Плюнул я тогда на него.
— Бессознательный ты, — говорю, — Митька и есть. Божественный, — говорю, — и безнадежный элемент. И, вспомни мое слово, пропадешь задаром, ни за что сгинешь!
Балда!
Вскорости расстался я с Митькой. Ушел с квартиры, где работали. Порешил я по торговой части пуститься — с детства большую склонность к этому имел. Сперва по кооперативам околачивался, заодно с другими товарищами из комячейки нашей фабричной. Не ндравилось мне там — все обчественное и обчественное, а твой интерес — в стороне. Никакого, скажем, тебе размаху нету, так — переливание с пустого в порожнее.
Одначе прострадал я в кооперативе што-то больше году, руку свою по разным торговым коммерциям набил здорово и ушел отгедова, благо тут свобода частному капиталу вышла. Начал по хозяевам служить, в продуктах питания больше.
Оно точно: хошь и не кооператив дурацкий, а магазинчик настоящий, частный, а все — не твой собственный: хозяйский глаз так и ловит тебя, так и ловит, подлец. Одно могу сказать: честный я был до удивительности, в сознательности содержал себя, партейный, к тому же и насчет разных там махинаций с хозяйским добром — ни-ни.
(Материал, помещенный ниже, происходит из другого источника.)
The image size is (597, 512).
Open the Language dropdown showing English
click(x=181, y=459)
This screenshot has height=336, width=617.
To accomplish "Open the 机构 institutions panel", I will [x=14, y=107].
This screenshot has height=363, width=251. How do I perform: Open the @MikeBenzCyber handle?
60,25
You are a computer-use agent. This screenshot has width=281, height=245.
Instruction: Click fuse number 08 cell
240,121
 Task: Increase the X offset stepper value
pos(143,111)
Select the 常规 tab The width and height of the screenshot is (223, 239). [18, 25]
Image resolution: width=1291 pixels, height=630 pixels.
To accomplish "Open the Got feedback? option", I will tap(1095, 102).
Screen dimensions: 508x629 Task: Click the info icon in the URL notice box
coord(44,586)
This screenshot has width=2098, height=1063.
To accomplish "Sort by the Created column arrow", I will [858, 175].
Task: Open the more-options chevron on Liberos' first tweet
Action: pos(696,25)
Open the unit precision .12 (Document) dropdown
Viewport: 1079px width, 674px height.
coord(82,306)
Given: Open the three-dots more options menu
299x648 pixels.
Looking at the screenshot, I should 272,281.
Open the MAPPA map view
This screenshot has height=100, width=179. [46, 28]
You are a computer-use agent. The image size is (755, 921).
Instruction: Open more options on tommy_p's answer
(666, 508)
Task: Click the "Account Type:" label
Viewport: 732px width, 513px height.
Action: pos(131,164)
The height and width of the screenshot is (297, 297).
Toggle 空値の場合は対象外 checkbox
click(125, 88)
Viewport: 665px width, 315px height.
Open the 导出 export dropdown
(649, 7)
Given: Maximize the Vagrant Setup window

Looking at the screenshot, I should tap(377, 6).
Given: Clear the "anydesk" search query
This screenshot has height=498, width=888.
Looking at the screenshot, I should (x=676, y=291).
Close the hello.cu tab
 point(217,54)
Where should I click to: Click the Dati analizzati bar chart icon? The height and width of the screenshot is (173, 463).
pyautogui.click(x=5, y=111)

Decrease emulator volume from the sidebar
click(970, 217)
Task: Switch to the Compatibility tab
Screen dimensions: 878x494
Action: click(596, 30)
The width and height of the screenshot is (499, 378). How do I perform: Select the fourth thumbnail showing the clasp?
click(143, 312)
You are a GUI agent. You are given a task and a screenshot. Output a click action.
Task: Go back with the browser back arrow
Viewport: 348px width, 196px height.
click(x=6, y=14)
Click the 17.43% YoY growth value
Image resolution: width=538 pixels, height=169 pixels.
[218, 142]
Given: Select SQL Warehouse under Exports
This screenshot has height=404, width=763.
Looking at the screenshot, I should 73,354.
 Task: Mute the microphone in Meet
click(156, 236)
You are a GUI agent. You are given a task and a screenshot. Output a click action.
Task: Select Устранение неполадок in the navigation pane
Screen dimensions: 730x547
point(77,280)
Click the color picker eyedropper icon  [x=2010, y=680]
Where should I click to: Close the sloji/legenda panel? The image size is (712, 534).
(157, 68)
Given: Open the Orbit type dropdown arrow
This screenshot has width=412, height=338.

Говорит, мне, правда, купец один, хозяин продуктов:
— Воруешь, должно, малый, вовсю: што ни месяц — костюм на тебе новый! — да только я таких обидных слов на веру не брал: пусть болтает, думаю, — классовое непонятие и бессознательность на буржуазной платформе!
Прошло это месяцев так шесть или восемь, глядь — оборот собственный составился. Смотришь — там процентик, там недовес, там удача какая, — а капитал все растет, нарастает. Оно правда, капитал — дрянь, широко с ним не размахаешься, а все ж — приятно, потому земля у тебя под ногами, а не программы там разные мужицкие. Видно, пора собственные продукты питания заводить, да одному не под силу — деньжат маловато. Один критический выход из положения — жениться.